Costs Up As Macon Airport Tries To Stay In Compliance

June 5, 2006
he new hires and various upgrades help push the city's proposed aviation budget for the 2007 fiscal year up more than $200,000 compared with this fiscal year.

Jun. 2--Bringing Middle Georgia Regional Airport into federal compliance this year took a $94,000 payout to a private company and city employees taking on extra duties and more hours.

Keeping it there is going to cost even more, starting with the hiring of two new operations coordinators to handle safety issues. The new hires and various upgrades help push the city's proposed aviation budget for the 2007 fiscal year up more than $200,000 compared with this fiscal year.

"I know you have to be very frugal, (but) there's things in this budget we have to do," interim Airports Director Mike Anthony, who doubles as the city's parks and recreation director, told council members Thursday.

Anthony and City Council Appropriations Committee Chairman Henry Ficklin went virtually line-by-line through the aviation department's $1.94 million budget request for fiscal year 2007. Ficklin questioned just about every expense and Anthony, backed up by city Chief Administrative Officer Regina McDuffie, said each one is needed.

Anthony also said a Federal Aviation Administration inspection is scheduled for Wednesday.
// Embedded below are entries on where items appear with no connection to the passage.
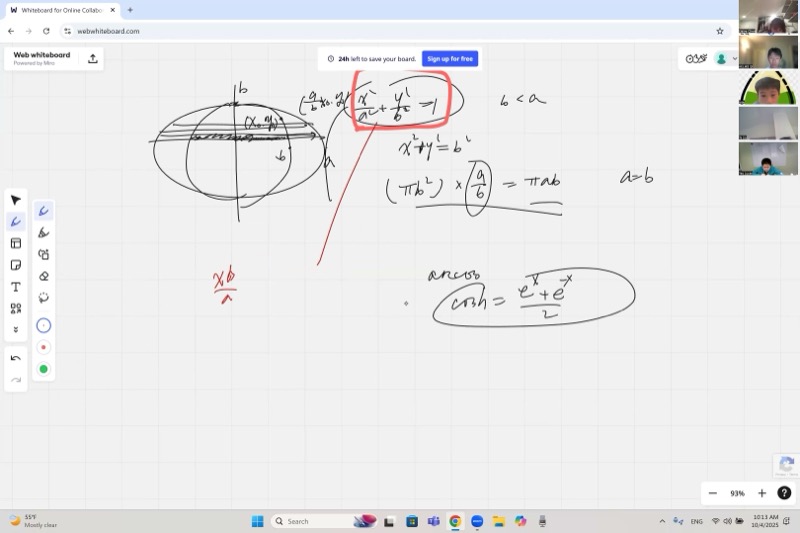This screenshot has width=800, height=533.
Task: Undo the last stroke
Action: 16,358
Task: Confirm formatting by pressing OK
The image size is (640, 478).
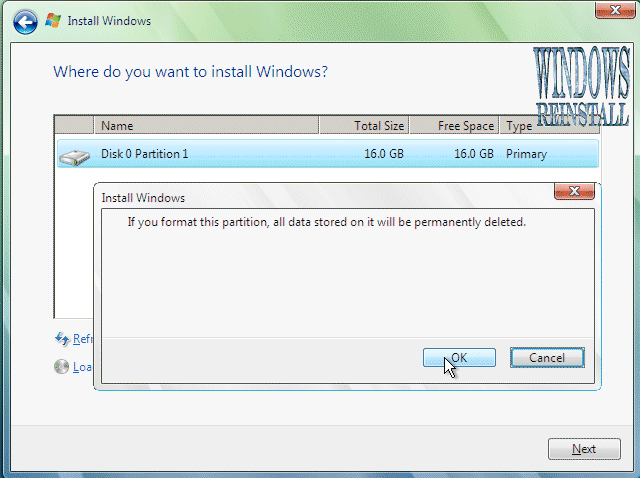Action: pyautogui.click(x=458, y=357)

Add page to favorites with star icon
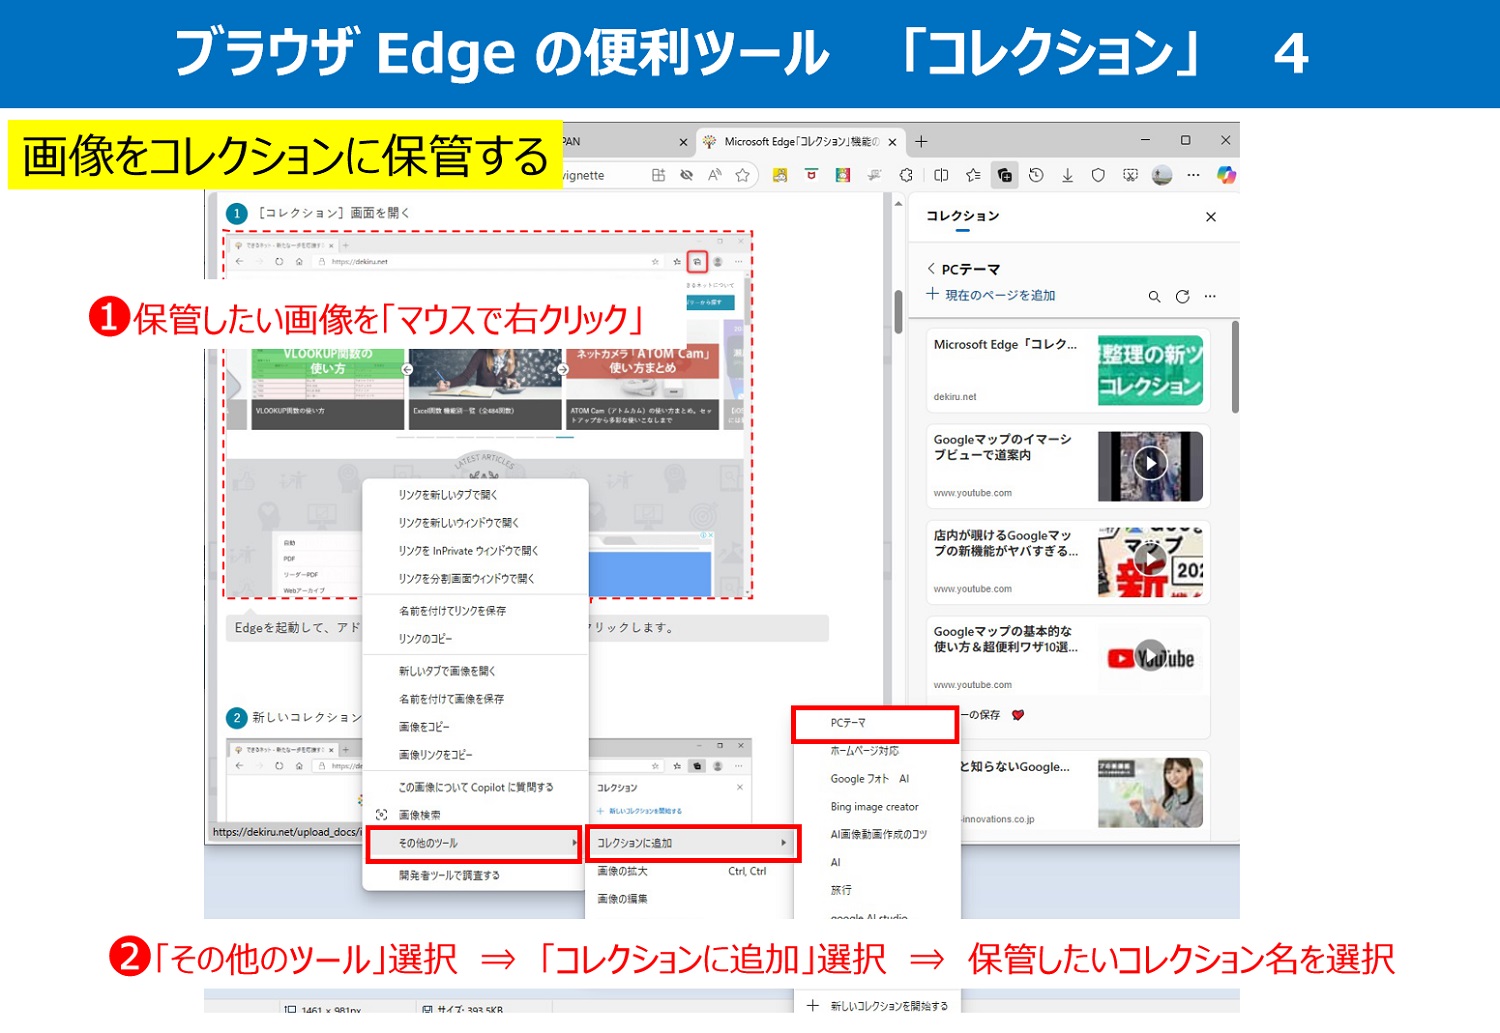point(742,175)
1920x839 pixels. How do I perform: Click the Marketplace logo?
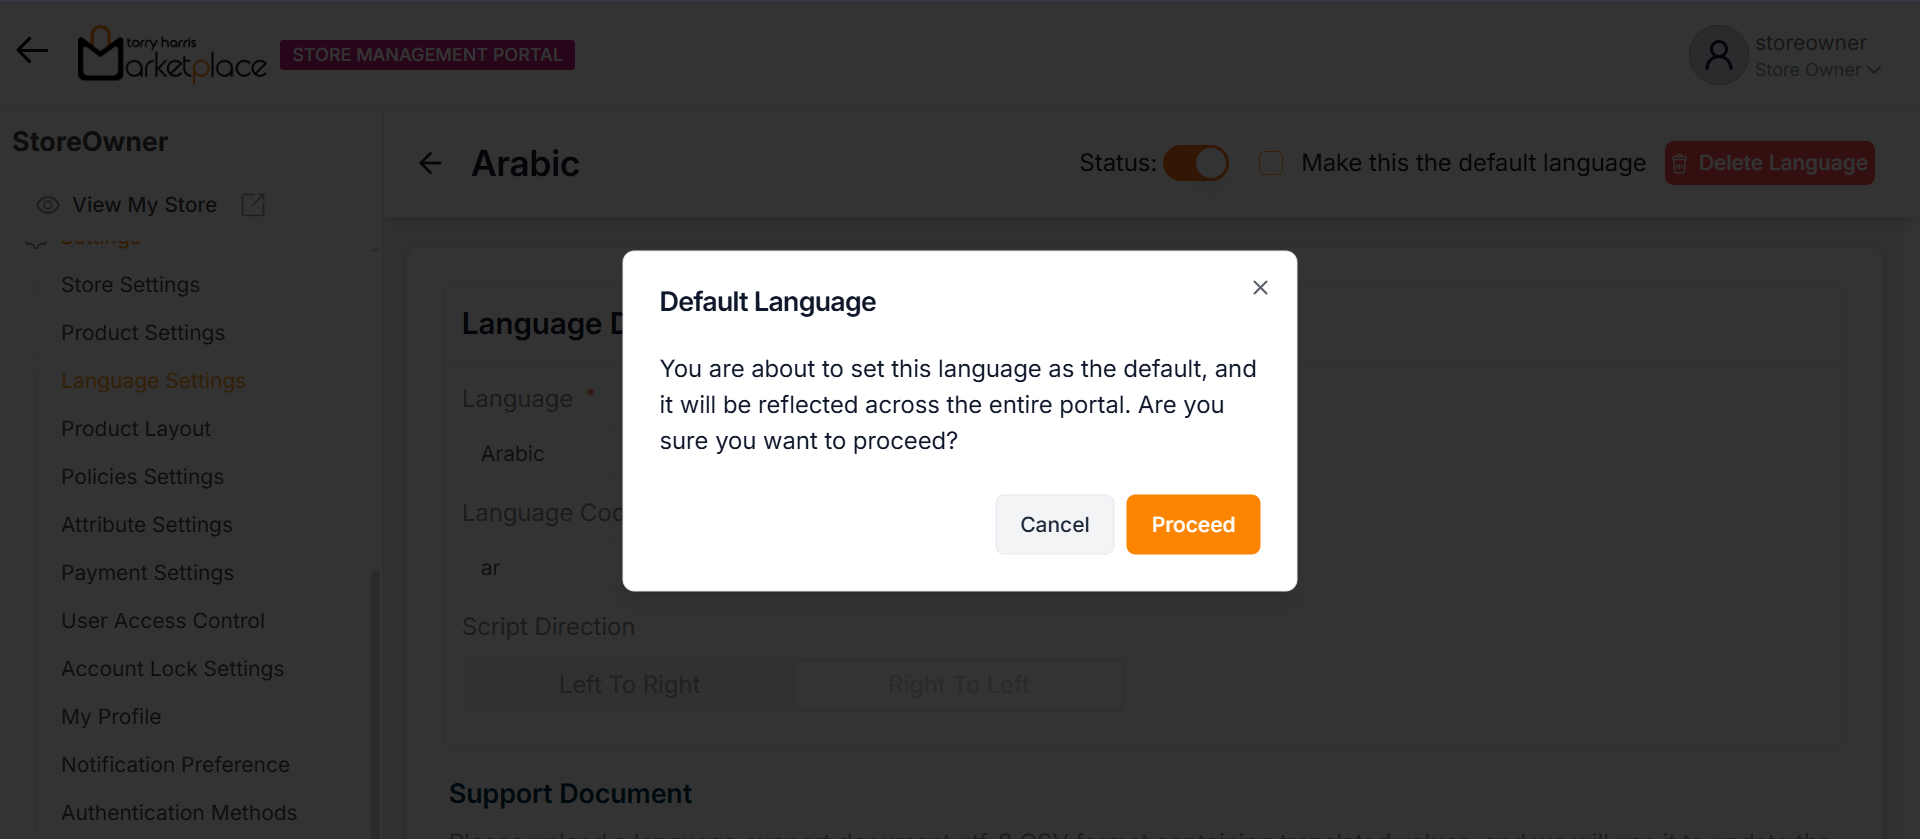172,55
It's the same type of inspection that got the city into trouble last year as the FAA and the Transportation Security Administration threatened to close Middle Georgia Regional to commercial flights, leading the city to pay TBI Airport Management to bring the airport up to code.

Anthony and Carlton Harrison, the airports operations manager brought in this year, also to satisfy federal requirements, expressed confidence that the city will pass Wednesday's inspection. But time and again Thursday, Anthony was looking to the future, toward the need to add personnel, improve the airport's taxiways, cut away the growth along the airport's perimeter fence and take care of problems that have been ignored for years.

Anthony also said, and Mayor Jack Ellis has confirmed, that the city is in "very preliminary discussions" with a second airline to service Middle Georgia Regional. The city's only commercial carrier, ASA, currently offers four flights a day at the airport, cut back from the six last year.

Anthony said the city is trying to get ASA to add flights, but is talking with Advantage Aviation, a charter service that could add regular flights to the Baltimore and Washington area.

Over the years, many such discussions have taken place without new destinations being added. But city officials have said they have more to work with this time because of a $500,000 federal grant that can be used to entice a new airline or to help ASA establish a new route on its own.

A new route and increased traffic are key at the airport because they would be expected to increase revenues through parking charges and passenger facility fees. Airport revenues are falling well below expected levels this year, partly because of an overestimation of lease payments and partly because ASA reduced its number of flights.

With revenues trending low, Ficklin expressed concern Thursday that the airport would again fail to make budget in fiscal year 2007, which begins July 1. Anthony assured him that he feels comfortable with his new projections, which show about $1.7 million in revenue for the coming year as opposed to the $1.8 million initially budgeted for this year.

The Appropriations Committee's department-by-department budget hearings continue Monday and are expected to last through at least June 14. Ficklin said he's identified some cuts in Ellis' budget, which is built on a nearly 25 percent property tax increase, but he didn't want to talk details Thursday.

Many departments, including the aviation department, have requested substantial capital improvements, including major repairs to city recreational facilities and dozens of new vehicles. Ficklin has acknowledged that the city has delayed such purchases the last few years, leading to greater needs. But Ficklin has pushed city officials to think hard about what they really need as the city tries to buy new equipment and give employees a raise.

"We need three chain saws or we just want three chain saws?" he asked Anthony on Thursday.

Wes Stansell, administrative officer for the mayor, said the city's needs are very real.

"We really are struggling every day in almost every department to do the job," he said.